» Prompt
Return each record shown beneath, word for word.

» Data extract

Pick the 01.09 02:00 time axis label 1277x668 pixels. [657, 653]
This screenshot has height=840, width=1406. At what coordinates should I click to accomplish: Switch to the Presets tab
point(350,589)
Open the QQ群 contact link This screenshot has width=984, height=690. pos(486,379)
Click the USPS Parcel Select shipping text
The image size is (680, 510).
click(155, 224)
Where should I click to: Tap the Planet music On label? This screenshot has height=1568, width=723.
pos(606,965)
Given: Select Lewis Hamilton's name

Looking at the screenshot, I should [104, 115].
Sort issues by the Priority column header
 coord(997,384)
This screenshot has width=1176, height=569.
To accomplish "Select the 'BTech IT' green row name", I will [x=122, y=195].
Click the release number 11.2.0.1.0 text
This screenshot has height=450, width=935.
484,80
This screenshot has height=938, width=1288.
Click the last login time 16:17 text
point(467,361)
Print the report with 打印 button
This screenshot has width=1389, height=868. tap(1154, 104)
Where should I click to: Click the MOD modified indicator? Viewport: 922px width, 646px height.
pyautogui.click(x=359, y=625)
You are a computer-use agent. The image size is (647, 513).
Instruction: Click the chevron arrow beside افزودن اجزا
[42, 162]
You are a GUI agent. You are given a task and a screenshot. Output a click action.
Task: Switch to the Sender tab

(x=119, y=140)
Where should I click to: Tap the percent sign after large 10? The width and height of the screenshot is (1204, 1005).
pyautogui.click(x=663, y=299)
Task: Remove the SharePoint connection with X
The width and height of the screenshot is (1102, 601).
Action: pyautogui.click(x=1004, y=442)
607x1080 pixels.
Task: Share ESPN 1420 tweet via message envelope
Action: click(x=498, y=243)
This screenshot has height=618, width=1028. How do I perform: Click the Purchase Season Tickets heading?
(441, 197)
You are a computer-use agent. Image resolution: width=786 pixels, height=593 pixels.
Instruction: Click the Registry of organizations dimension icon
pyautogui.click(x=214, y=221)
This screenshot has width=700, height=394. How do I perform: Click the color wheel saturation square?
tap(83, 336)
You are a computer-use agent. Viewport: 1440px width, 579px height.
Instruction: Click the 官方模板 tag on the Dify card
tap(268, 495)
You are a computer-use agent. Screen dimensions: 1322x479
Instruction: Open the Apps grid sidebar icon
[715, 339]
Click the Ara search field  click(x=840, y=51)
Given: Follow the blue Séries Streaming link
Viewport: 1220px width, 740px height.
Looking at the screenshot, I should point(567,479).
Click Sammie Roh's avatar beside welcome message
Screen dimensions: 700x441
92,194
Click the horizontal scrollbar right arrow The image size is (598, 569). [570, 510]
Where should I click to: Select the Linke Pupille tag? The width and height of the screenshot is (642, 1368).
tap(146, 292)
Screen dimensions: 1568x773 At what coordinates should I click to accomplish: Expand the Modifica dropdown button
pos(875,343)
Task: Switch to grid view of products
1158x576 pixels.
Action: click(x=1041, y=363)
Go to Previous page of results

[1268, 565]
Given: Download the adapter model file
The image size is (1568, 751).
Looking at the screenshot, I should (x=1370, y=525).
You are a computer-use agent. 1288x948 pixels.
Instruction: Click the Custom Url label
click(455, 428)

» Answer below
Pick the 01.09 02:00 time axis label 1277x668 pixels. [657, 653]
This screenshot has height=840, width=1406. At what coordinates should I click to accomplish: Switch to the Presets tab
point(350,589)
Open the QQ群 contact link This screenshot has width=984, height=690. pos(486,379)
Click the USPS Parcel Select shipping text
The image size is (680, 510).
click(155, 224)
Where should I click to: Tap the Planet music On label? This screenshot has height=1568, width=723.
pos(606,965)
Given: Select Lewis Hamilton's name

Looking at the screenshot, I should [104, 115].
Sort issues by the Priority column header
 coord(997,384)
This screenshot has width=1176, height=569.
To accomplish "Select the 'BTech IT' green row name", I will [x=122, y=195].
Click the release number 11.2.0.1.0 text
This screenshot has height=450, width=935.
484,80
This screenshot has height=938, width=1288.
Click the last login time 16:17 text
point(467,361)
Print the report with 打印 button
This screenshot has width=1389, height=868. tap(1154, 104)
Where should I click to: Click the MOD modified indicator? Viewport: 922px width, 646px height.
pyautogui.click(x=359, y=625)
You are a computer-use agent. The image size is (647, 513).
Instruction: Click the chevron arrow beside افزودن اجزا
[42, 162]
You are a GUI agent. You are given a task and a screenshot. Output a click action.
Task: Switch to the Sender tab

(x=119, y=140)
Where should I click to: Tap the percent sign after large 10? The width and height of the screenshot is (1204, 1005).
pyautogui.click(x=663, y=299)
Task: Remove the SharePoint connection with X
The width and height of the screenshot is (1102, 601).
Action: pyautogui.click(x=1004, y=442)
607x1080 pixels.
Task: Share ESPN 1420 tweet via message envelope
Action: click(x=498, y=243)
This screenshot has height=618, width=1028. How do I perform: Click the Purchase Season Tickets heading?
(441, 197)
You are a computer-use agent. Image resolution: width=786 pixels, height=593 pixels.
Instruction: Click the Registry of organizations dimension icon
pyautogui.click(x=214, y=221)
This screenshot has width=700, height=394. How do I perform: Click the color wheel saturation square?
tap(83, 336)
You are a computer-use agent. Viewport: 1440px width, 579px height.
Instruction: Click the 官方模板 tag on the Dify card
tap(268, 495)
You are a computer-use agent. Screen dimensions: 1322x479
Instruction: Open the Apps grid sidebar icon
[715, 339]
Click the Ara search field  click(x=840, y=51)
Given: Follow the blue Séries Streaming link
Viewport: 1220px width, 740px height.
Looking at the screenshot, I should point(567,479).
Click Sammie Roh's avatar beside welcome message
Screen dimensions: 700x441
92,194
Click the horizontal scrollbar right arrow The image size is (598, 569). [570, 510]
Where should I click to: Select the Linke Pupille tag? The width and height of the screenshot is (642, 1368).
tap(146, 292)
Screen dimensions: 1568x773 At what coordinates should I click to accomplish: Expand the Modifica dropdown button
pos(875,343)
Task: Switch to grid view of products
1158x576 pixels.
Action: click(x=1041, y=363)
Go to Previous page of results

[1268, 565]
Given: Download the adapter model file
The image size is (1568, 751).
Looking at the screenshot, I should (x=1370, y=525).
You are a computer-use agent. 1288x948 pixels.
Instruction: Click the Custom Url label
click(455, 428)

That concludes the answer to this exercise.